Of course, the names that most cometo mind are the consensus first round picks including Josh Allen, Sam Darnold, Lamar Jackson, Baker Mayfield and Josh Rosen.  It's considered a given that the Bolts would likely have to trade up if they are eyeing one of those prospects, which is a scenario Head Coach Anthony Lynn said could be on the table when presented with the question point blank on the podium.

"That's a good question," he said. "I plan on being here for the long haul. If I can get my future quarterback right now, why wouldn't we (trade up)? I'm just looking at the big picture here. We're trying to get better at every spot. And, you never know what position is going to step up and help you win."

NFL Network's draft guru Daniel Jeremiah was asked which of those top prospects he believes would be the ideal fit for L.A., and offered the name that may surprise most.

"I think Lamar Jackson may be the only one of the five staring at them where they're picking," he said.  "So to me, it's do you want to take Lamar Jackson, who is one of the more intriguing players we've seen come into this league in a long time."

Jeremiah may know what he is talking about as Lynn offered high praise for the Louisville quarterback at the podium.

"The couple games I saw, I think he's a nightmare for a defense," Lynn said.  "I think he's a good quarterback…. When you have a guy who can move around a little bit like Lamar, you make a defense play 11-on-11. And sometimes, they think that's not fair. But when the offense can go 11-on-11, that's a defensive coordinator's worst nightmare.

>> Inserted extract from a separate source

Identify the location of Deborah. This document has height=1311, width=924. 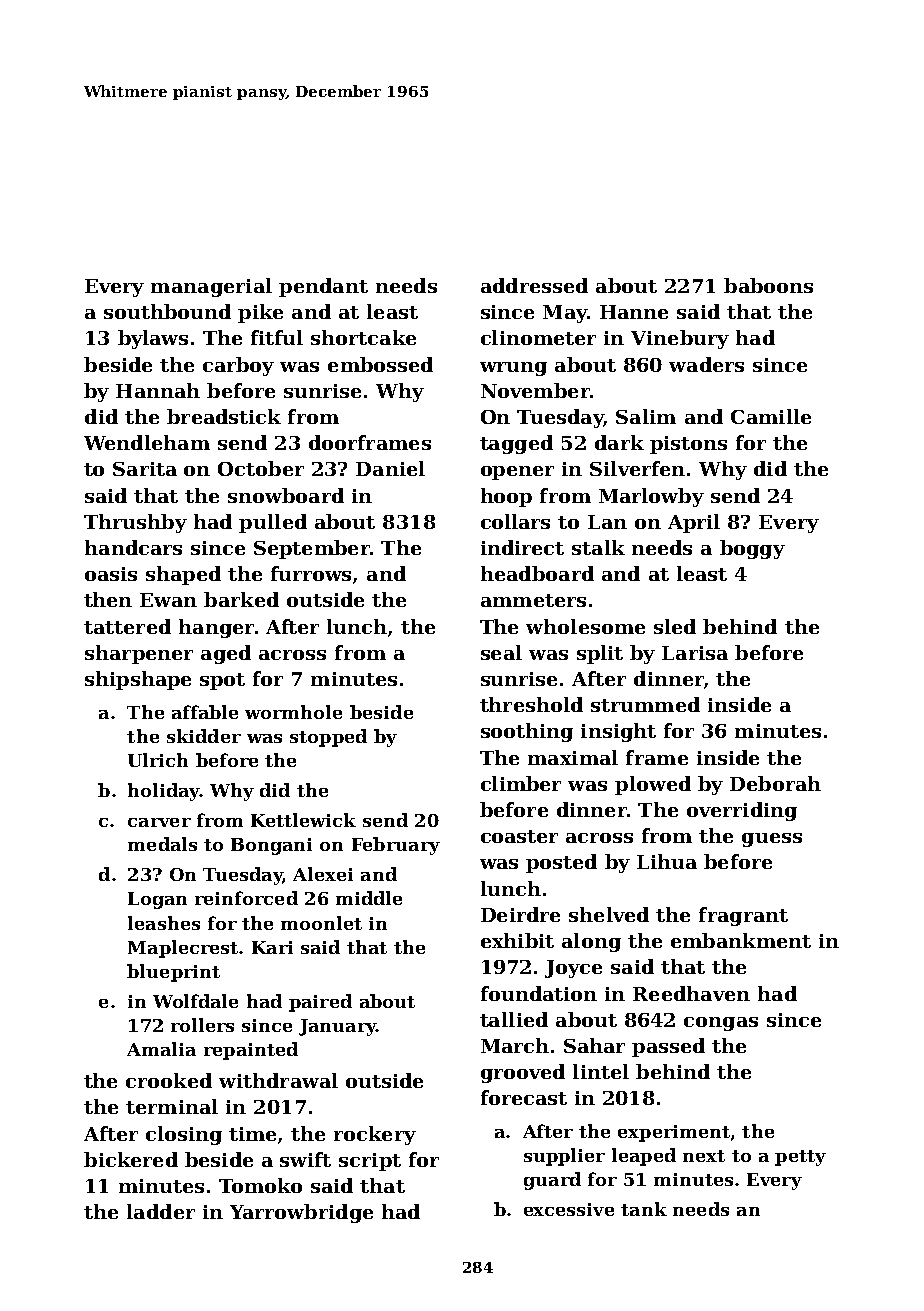
(775, 783).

That's what he brings to the table."

If the Chargers opt not to take a QB in round one, who may be some intriguing options later in the draft that Jeremiah recommends? 

"If you think Philip's got another three or four more years left, and you want to just get one in the pipeline, which I think probably makes a little bit more sense for them, keep an eye on a guy like Luke Falk out of Washington State in the first our second round.  He'd be a good fit there.  Mason Rudolph is kind of in that same range out of Oklahoma State.  You've got (Kyle) Lauletta who is a quarterback from Richmond, and you've got Mike White as another quarterback.  So you've got some options if you want to try to find one in that second or third round.  You're still committing to Philip, but you're getting another guy in the pipeline."

ESPN's Matt Bowen agreed with Jeremiah that getting a mid-round QB might be more prudent while also endorsing Rudolph.

"That's what people want to do," he said.  "They want to get a day two quarterback.  Day three you are getting a more developmental player.  Everyone understands that.  But day two in that second and third round wheelhouse, know you're talking Mason Rudolph from Oklahoma State.  A tremendous amount of experience who played a lot of football games in a high-powered offense.  A lot of play action.  A lot of RPOs (run-pass options).  That is where the game is going.  He throws one of the best deep balls in this draft.  Has great touch on the ball (but) doesn't have a massive arm."

One factor flying under the radar is that the Bolts may already have their quarterback of the future in the fold in Cardale Jones.  Lynn and Telesco have each offered strong praise of the former Ohio State star, who was acquired just before the start of last year's training camp for a 2018 seventh round pick.  Jones has the tools to succeed in the NFL, and the Chargers believe his progress this year may be telling to whether he may emerge as Rivers' eventual successor.

"He's a very young player," Lynn said. "People forget this guy never lost a college football game. He's 6-foot-5, 260, can move around pretty well and has a strong arm. Every day in practice he makes throws that make you shake your head. He's a highly intelligent young man. There's no reason why he couldn't be our future quarterback."